(Requirement):
Search term "title": please copy every line of the records below that contains it.

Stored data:
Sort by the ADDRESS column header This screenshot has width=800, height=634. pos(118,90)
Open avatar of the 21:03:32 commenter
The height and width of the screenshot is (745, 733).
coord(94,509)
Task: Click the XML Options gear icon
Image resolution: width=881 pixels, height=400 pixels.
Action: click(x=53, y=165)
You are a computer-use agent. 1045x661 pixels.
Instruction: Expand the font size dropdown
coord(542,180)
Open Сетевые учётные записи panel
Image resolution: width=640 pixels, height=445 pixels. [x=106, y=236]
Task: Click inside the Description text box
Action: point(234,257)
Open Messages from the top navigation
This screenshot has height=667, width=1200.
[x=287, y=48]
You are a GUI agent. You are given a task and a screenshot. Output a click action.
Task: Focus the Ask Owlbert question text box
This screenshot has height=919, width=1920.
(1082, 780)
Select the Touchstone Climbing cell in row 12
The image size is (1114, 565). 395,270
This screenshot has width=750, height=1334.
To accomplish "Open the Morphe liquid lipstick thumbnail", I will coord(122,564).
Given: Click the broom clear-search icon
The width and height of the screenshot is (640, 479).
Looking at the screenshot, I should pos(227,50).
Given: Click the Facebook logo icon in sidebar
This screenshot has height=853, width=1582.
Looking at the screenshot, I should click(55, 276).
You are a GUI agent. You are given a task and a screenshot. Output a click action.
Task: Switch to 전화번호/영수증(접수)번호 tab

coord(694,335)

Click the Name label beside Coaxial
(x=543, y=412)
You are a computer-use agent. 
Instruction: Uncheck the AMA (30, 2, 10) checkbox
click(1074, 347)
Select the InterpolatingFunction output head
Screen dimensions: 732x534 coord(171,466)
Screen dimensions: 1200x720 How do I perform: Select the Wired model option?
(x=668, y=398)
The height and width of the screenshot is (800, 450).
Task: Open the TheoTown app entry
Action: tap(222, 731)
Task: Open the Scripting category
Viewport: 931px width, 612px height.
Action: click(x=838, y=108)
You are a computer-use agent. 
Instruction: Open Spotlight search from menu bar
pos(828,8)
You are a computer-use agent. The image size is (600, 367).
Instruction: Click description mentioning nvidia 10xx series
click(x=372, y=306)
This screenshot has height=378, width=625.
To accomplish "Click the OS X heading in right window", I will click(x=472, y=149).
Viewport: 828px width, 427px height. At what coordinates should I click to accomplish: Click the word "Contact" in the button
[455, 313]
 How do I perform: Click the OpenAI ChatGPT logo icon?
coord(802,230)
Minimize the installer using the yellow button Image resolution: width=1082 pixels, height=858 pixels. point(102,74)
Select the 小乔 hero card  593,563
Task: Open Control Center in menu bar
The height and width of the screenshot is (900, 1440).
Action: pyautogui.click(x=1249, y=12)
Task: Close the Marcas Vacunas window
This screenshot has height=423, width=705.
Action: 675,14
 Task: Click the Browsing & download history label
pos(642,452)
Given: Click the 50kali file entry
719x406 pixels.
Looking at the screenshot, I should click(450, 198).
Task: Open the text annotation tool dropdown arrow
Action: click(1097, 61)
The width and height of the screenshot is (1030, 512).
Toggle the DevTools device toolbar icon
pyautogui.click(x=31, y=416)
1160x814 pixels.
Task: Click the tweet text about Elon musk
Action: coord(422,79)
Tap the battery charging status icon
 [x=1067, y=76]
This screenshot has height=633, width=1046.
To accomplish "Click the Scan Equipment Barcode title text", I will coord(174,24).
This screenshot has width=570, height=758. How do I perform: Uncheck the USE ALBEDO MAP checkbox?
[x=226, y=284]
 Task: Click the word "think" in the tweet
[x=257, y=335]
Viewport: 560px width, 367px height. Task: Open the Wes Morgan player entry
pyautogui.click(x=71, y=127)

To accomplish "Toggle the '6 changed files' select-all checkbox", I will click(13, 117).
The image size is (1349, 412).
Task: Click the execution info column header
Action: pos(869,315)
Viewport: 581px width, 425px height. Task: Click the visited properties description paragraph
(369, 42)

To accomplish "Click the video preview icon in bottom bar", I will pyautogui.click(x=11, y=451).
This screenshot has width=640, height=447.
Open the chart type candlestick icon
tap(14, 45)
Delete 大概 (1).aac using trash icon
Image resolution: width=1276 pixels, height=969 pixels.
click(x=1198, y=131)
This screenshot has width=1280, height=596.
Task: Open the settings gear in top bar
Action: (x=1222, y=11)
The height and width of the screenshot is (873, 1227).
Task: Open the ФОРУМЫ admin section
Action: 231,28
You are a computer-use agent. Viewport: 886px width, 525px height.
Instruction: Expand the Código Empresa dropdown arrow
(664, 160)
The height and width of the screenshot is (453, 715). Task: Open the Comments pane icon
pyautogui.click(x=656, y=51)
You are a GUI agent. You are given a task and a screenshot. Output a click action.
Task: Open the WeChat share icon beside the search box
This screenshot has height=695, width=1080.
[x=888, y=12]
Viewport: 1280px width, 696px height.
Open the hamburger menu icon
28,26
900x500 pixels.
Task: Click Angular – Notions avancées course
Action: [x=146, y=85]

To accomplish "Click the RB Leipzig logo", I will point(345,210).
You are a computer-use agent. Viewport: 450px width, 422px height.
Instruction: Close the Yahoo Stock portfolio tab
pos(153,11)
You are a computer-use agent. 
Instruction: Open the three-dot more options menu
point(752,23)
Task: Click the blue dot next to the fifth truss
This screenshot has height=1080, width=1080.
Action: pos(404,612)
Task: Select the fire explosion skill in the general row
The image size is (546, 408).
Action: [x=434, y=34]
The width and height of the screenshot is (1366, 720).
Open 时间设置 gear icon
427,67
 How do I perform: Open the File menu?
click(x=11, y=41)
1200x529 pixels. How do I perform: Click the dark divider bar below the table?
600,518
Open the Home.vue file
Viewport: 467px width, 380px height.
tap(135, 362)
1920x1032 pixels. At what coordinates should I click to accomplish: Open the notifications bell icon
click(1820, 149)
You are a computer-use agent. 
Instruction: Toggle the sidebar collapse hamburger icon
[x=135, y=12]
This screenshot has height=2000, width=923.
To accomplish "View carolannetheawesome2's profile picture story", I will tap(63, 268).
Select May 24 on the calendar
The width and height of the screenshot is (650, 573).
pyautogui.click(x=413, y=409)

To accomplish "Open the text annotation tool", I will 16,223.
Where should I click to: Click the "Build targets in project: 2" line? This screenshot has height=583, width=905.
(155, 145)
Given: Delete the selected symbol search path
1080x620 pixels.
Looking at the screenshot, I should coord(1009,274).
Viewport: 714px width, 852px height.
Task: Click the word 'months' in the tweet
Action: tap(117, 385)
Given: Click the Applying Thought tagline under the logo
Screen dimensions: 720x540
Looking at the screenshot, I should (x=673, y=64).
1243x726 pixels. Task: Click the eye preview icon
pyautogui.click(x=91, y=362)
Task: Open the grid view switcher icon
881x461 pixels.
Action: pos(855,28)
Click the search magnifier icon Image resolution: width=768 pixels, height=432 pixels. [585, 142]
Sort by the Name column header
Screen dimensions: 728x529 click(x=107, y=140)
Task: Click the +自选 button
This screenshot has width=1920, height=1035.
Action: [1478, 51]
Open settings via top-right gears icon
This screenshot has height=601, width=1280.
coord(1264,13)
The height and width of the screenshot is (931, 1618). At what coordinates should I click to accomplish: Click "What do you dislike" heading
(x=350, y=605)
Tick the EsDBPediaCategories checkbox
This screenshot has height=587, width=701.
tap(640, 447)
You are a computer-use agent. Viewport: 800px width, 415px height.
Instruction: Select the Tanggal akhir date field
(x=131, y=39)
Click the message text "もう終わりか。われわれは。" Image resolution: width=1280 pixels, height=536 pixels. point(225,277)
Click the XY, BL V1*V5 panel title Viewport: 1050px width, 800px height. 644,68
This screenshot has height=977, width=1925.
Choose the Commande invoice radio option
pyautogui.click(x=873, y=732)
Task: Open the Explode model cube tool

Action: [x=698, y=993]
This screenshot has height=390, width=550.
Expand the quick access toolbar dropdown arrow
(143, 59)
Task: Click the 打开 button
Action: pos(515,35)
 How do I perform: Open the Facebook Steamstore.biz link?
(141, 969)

(Task solution):
To accomplish "Click the Scan Equipment Barcode title text", I will coord(174,24).
Click the XY, BL V1*V5 panel title Viewport: 1050px width, 800px height. 644,68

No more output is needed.